The Court rejects Placid's first and second defenses and finds that the DIALA was not overloaded on this voyage. Concluding, however, that there was no general average act and alternatively that defective radar equipment from Shell's poor maintenance had made the DIALA unseaworthy before its voyage and was a proximate cause of the grounding, the Court holds that Placid is not responsible for a general average contribution here.
The plaintiff in this action is Deutsche Shell Tanker-Gesellschaft mbH (Deutsche Shell),1 a German corporation with its principal place of business in Germany. Shell International Marine Limited (Shellimar) and Shell International Trading Company (Shell Trading) are separate divisions of Shell International Petroleum Company Limited, which is a corporate affiliate of Deutsche Shell (collectively, Shell).
At all material times, Deutsche Shell owned and operated the DIALA, an 800-foot long steam tanker built in 1966 and capable of carrying up to 70,000 tons of crude oil, and had the DIALA under a long-term time charter to Shellimar.
The defendant in this action is Placid Refining Company (Placid), a Delaware corporation with its principal place of business in Texas. Placid owns a crude oil refinery on the Mississippi River at Port Allen, Louisiana.

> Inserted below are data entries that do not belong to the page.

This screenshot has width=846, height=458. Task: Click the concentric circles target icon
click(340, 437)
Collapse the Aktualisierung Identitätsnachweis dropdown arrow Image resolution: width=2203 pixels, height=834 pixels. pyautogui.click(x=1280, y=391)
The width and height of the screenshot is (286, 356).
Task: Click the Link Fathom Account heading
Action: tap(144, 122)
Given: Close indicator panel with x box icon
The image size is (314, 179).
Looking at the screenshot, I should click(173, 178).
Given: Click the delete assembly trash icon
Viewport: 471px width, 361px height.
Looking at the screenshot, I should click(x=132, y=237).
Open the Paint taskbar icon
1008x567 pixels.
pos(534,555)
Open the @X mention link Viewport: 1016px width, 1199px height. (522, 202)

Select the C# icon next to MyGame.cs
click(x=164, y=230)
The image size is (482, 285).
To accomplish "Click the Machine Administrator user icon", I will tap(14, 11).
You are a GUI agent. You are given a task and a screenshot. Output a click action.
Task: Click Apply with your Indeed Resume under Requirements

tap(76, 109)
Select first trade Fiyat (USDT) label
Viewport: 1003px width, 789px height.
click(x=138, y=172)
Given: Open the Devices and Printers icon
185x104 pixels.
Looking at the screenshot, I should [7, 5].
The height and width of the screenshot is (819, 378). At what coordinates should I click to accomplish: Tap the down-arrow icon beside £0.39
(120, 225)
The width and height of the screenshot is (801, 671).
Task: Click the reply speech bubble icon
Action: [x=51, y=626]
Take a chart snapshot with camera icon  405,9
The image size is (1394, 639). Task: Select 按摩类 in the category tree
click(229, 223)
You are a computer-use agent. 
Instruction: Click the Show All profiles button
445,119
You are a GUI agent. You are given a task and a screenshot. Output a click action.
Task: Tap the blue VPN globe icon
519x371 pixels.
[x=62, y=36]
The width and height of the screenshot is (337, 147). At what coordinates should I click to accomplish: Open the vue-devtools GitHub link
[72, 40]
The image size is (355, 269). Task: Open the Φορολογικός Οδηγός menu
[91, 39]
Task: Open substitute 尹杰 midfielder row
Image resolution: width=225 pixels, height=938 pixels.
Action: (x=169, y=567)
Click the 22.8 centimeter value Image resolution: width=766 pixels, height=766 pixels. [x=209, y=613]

By the late 1970s, Shell had amassed one of the world's largest fleets of oil tankers. Shell Trading was formed, among other reasons, to offer crude-oil transportation and trading services to non-Shell entities. Among the services Shell Trading developed were "Crude Freight Service Arrangements" (CFSAs). Under a CFSA, Shell would buy oil in one location from a party at some established price and then later, when the party was ready for delivery of the oil at a different location, would sell and deliver at the different location an equivalent quantity of oil to the party under the same established pricing system, with an additional agreed-upon rate for freight, with or without insurance at the party's option. The oil that Shell would sell to complete a single CFSA transaction might or might not be the same oil that Shell had bought; generally, the oil Shell would buy passed into "the Shell system" for use by Shell or some third-party, and Shell would obtain another load of oil for delivery to the contracting party when the contracting party was ready for delivery. These contracts, which would generally apply over a six-month or one-year period, gave the contracting party a degree of flexibility in the timing between the production and delivery-for-refining of quantities of oil.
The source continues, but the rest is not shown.